Titled Super Indian, the exhibition at the Phoenix Art Museum is an explosion of color. The pieces, which line the walls of the airy, large gallery, are full of pinks, oranges, blues and green. There is no sign of the stereotypes often cast upon Native Americans usually seen in Western American art—no long tired faces, intricate headdresses or warm earth tones.
Instead, Scholder’s pop-art infused pieces are vague, sometimes blurred shapes, outlined in bright colors but filled in haphazardly, with mottled tones. The effect is playful but thought-provoking and provides a fresh twist on a theme that runs throughout the museum.
An Oasis in the Sonoran Desert
The Phoenix Art Museum, established in 1959, is housed in a large modern building close to Downtown Phoenix. Behind the thick concrete walls of the museum resides the largest collection of art in the American Southwest—over 18,000 works of art spanning across centuries and continents.
The museum has nine permanent collections—American, Asian, Contemporary, European, Fashion, Latin American, Modern, Photography, and Western American—which are spread across three floors and two wings.

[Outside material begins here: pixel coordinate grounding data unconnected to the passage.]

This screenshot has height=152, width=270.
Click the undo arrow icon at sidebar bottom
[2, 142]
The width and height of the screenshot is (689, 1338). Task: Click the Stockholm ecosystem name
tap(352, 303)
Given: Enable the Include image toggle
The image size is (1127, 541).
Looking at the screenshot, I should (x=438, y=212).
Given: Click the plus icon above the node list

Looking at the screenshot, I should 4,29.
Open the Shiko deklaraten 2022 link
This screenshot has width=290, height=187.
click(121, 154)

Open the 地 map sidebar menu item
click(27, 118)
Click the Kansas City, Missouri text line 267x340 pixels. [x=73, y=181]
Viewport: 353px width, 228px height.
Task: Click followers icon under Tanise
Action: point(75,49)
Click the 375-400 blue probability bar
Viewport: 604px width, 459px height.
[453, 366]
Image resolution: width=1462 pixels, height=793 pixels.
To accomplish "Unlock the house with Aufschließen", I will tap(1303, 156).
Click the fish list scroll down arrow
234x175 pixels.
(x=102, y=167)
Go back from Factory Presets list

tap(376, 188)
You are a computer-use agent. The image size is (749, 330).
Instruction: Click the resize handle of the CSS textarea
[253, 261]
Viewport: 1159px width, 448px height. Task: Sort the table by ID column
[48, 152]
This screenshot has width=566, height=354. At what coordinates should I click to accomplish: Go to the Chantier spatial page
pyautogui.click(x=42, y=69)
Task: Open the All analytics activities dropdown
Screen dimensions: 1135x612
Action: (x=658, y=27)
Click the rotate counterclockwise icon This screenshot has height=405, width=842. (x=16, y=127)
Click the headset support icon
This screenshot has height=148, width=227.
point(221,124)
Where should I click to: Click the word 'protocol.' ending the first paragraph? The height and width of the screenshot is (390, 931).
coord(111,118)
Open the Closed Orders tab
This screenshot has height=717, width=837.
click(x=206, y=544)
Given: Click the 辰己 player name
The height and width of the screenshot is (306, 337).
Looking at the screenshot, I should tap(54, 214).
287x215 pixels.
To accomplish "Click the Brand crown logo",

Spread throughout the year are festivals, performances, art films and educational programs put on by the museum. There is also an interactive gallery for children and an outdoor sculpture garden to enjoy.
Art from all corners of the world
When I visited the museum in March, I wasn’t sure what to expect in terms of collections or a range of pieces—would it be largely contemporary, or focus on a geographic point of interest? However, I was pleasantly surprised to find that the museum’s collection was very diverse in terms of time periods and geographic point of origin.
I started my visit in the Upper Level of the North Wing. Here, Italian Renaissance pieces ushered me into the wing. As I wandered through the rooms, I took a whirlwind tour through the centuries and countries. There were Dutch genre paintings of daily life, austere portraits of 18th-century nobles, and larger-than-life works dating back to the Spanish Colonial days in Mexico.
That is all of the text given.